The default flow uses a single-party trusted setup — reasonable when you already trust the deployer as the contract owner. For higher trust requirements, Geheimnis includes a multi-party ceremony workflow.
The ceremony is secure as long as at least one contributor destroyed their toxic waste after contributing.
When running geheimnis, answer yes to the prompt:
Use multi-party trusted setup? (skips single-party setup — run ceremony init after)
This generates and compiles the circuits but skips step 4. You then run the ceremony commands to produce the final proving keys.
# 1. Deployer: generate project with ceremony mode enabled
geheimnis
# → answer yes to multi-party prompt
# 2. Deployer: initialise the ceremony (creates _0000.zkey files)

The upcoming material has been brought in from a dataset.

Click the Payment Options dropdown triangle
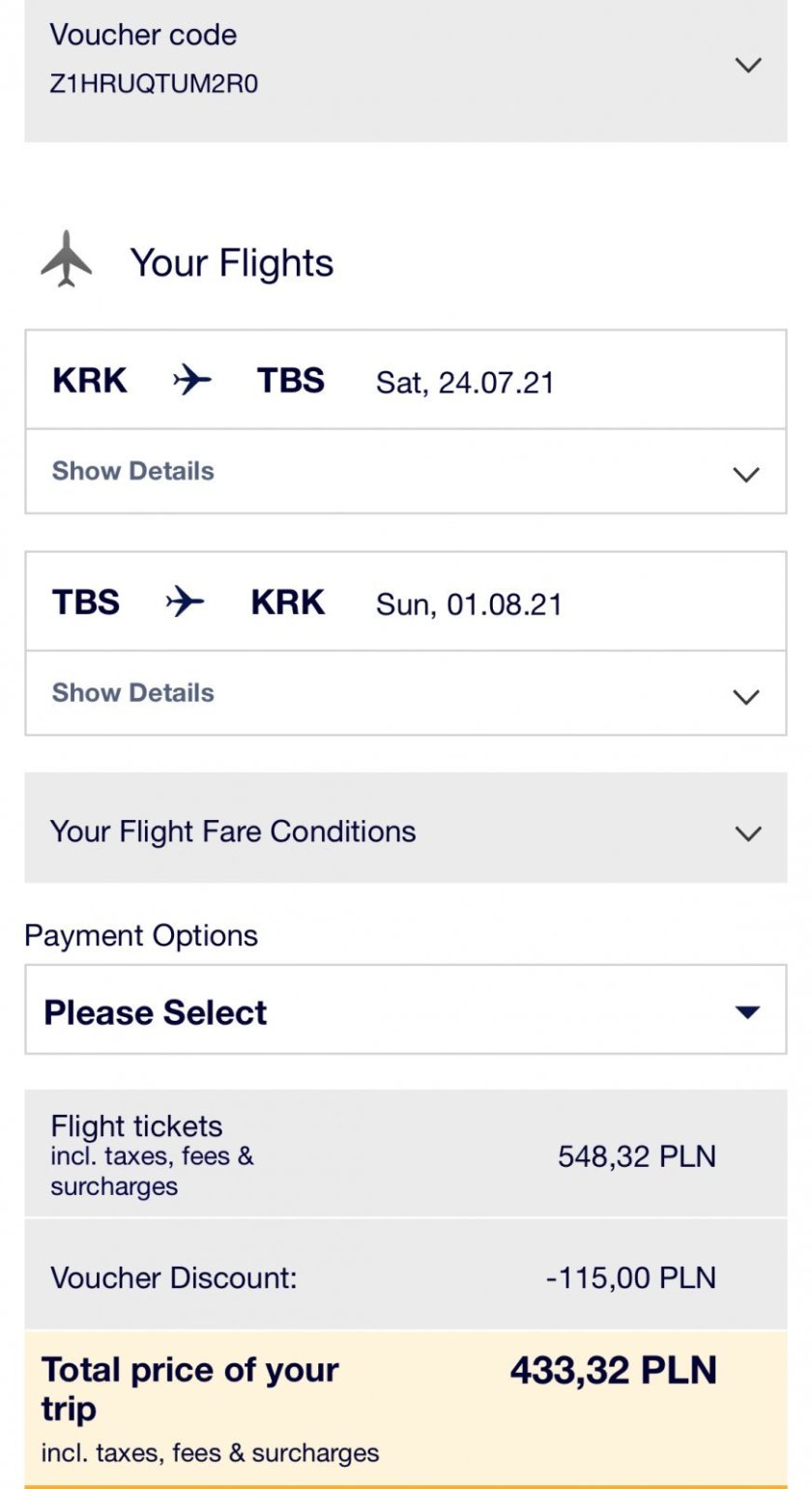Screen dimensions: 812x1489 747,1012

geheimnis ceremony init ./my-project
# → enter path to the .ptau file downloaded in step 3 of generation
# 3. Share the ceremony/ directory with each contributor (zip, file share, etc.)
# Each contributor runs:
geheimnis ceremony contribute ./my-project
# → enter your name and optional personal entropy
# → prints a contribution hash — record it and share with the group
# 4. Deployer: finalise once all contributors are done
geheimnis ceremony finalize ./my-project
# → applies a random beacon, exports verifier contracts, verifies the transcript
# 5. Anyone can audit the transcript at any time
geheimnis ceremony verify ./my-projectEach contribution combines the system CSPRNG with optional personal entropy via SHA-256 — neither source alone is sufficient.

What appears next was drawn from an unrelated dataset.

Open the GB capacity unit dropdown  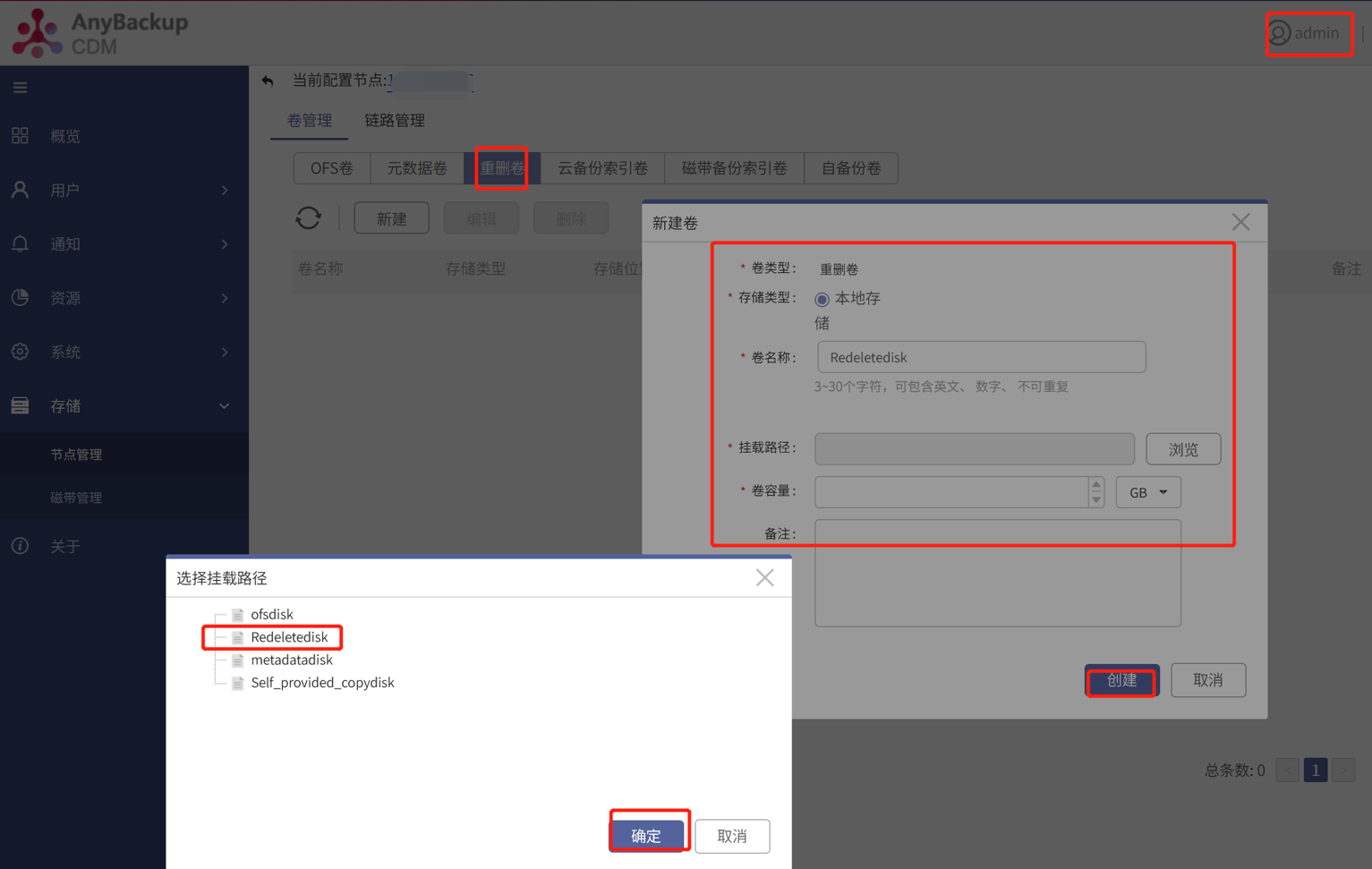coord(1147,491)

Deployer Contributors Deployer
│ │ │
geheimnis contribute ×N ceremony finalize
ceremony init │ │
│ _0001 → _0002 → … beacon → final.zkey
_0000.zkey → export verifiers
→ snarkjs verify
The generated bindings/index.ts exposes helpers for the front-end:
import {
derivePublicKey,
computeSharedKey,
poseidonEncrypt,
poseidonDecrypt,
buildMintInput,
buildTransferInput,
} from './bindings/index.js';
// Derive a Baby Jubjub public key from a private key
const pubKey = derivePublicKey(privateKey);
// Build inputs for a mint proof
const { input, ciphertext } = buildMintInput({ privateKey, message: [1n, 2n, 3n] });
// Build inputs for a transfer proof
const transferInput = buildTransferInput({
senderPrivateKey,
recipientPublicKey,
oldCiphertext,
oldNonce,
message,
});Pass input to snarkjs fullProve() with the appropriate .wasm and .zkey files.
geheimnis (CLI)
├── src/config.ts — parameter derivation (N → C, S_t, S_a, ptauPower)
├── src/generator.ts — circom / Solidity / TS source code generation
├── src/builder.ts — circom compilation, ptau download, Groth16 setup
├── src/writer.ts — file I/O, directory layout
├── src/ceremony.ts — multi-party trusted setup (init / contribute / finalize / verify)
└── src/cli.ts — interactive prompts and orchestration
assets/
├── poseidon-cipher.circom — Poseidon sponge encryption
├── poseidon-constants-old.circom
└── ecdh.circom — Baby Jubjub ECDH
The circuits include circomlib primitives (babyjub.circom, bitify.circom, etc.) which are bundled as a dependency.
This project implements EIP-XXXX: ZK-Encrypted ERC-721 with On-Chain Encrypted Metadata.
All original code © GNU Affero General Public License. Third-party libraries and dependencies retain their original licenses.